Together, these findings indicate that stimulation of a glutamate burst, activation of mTORC1 signaling, and induction of synapse formation are common features of two different classes of rapid acting antidepressants. Studies are currently underway to determine the muscarinic receptor subtype (M1–M5) that mediates the actions of scopolamine, and to determine if the glutamate burst is due to inhibition of tonic firing GABAergic interneurons.

Lithium Enhances the Synaptogenic and Behavioral Actions of Ketamine

Because ketamine is a drug of abuse with side effects there have been efforts to identify alternative treatment strategies, including combination therapies that are also rapid acting and efficacious. Interestingly, combinations of ketamine with lithium, at doses that have no effects alone, have been reported to produce an antidepressant response in a behavioral model of depression, the forced swim test.[33] This prompted us to ask if a low-dose combination could also increase synaptogenesis and mTORC1 signaling. We found that a combination of ketamine (1 mg/kg) and lithium (10 mg/kg) at doses that have no effect alone significantly increases the number and function of spine synapses in the PFC.[34] The low-dose ketamine and lithium combination also produced significant antidepressant behavioral responses, replicating the previous report, and produced an effect that lasted for 7 days, consistent with the long-lasting synaptogenic actions of this combination treatment. Finally, we also found that the effects of lithium are mediated by inhibition of GSK-3β, as the combination of low-dose ketamine with a selective GSK-3β inhibitor produced the same synaptogenic and behavioral effects.[34]

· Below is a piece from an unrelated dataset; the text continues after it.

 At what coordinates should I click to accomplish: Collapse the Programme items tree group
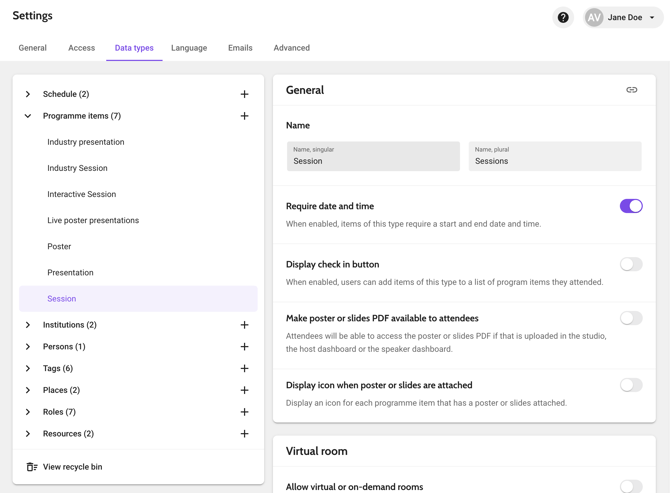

Together these findings suggest that low-dose ketamine plus lithium could be a new treatment strategy that is safer and produces fewer side effects. It is also possible that this low-dose combination could be administered repeatedly with reduced toxicity. Finally, studies are currently being conducted to determine if lithium administration sustains the synaptogenic and behavioral actions of a single dose of ketamine.

Summary and Future Studies

The studies of rapid acting antidepressants highlight several novel concepts and mechanisms. Ketamine produces a rapid glutamate burst that stimulates the BDNF-mTORC1 cascade, leading to increased synaptic connections in the PFC. Importantly, the acute actions of ketamine on glutamate are transient, which limits excitoxicity, but the synaptogenic response is rapid and long-lasting (∼7 days), consistent with the time course of the therapeutic response. The relevance of this novel mechanism is supported by evidence that another rapid acting antidepressant, scopolamine also causes an induction of mTORC1 and synapse formation, and a behavioral response that is dependent on glutamate, providing markers to test additional rapid acting agents. The focus of current studies is to identify new, safer rapid acting antidepressants using these markers. In addition, work is underway to further elucidate the mechanisms that contribute to synaptic loss and depressive behaviors, to the relapse observed after ketamine treatment, as well as to the resilience to stress (Fig. 1).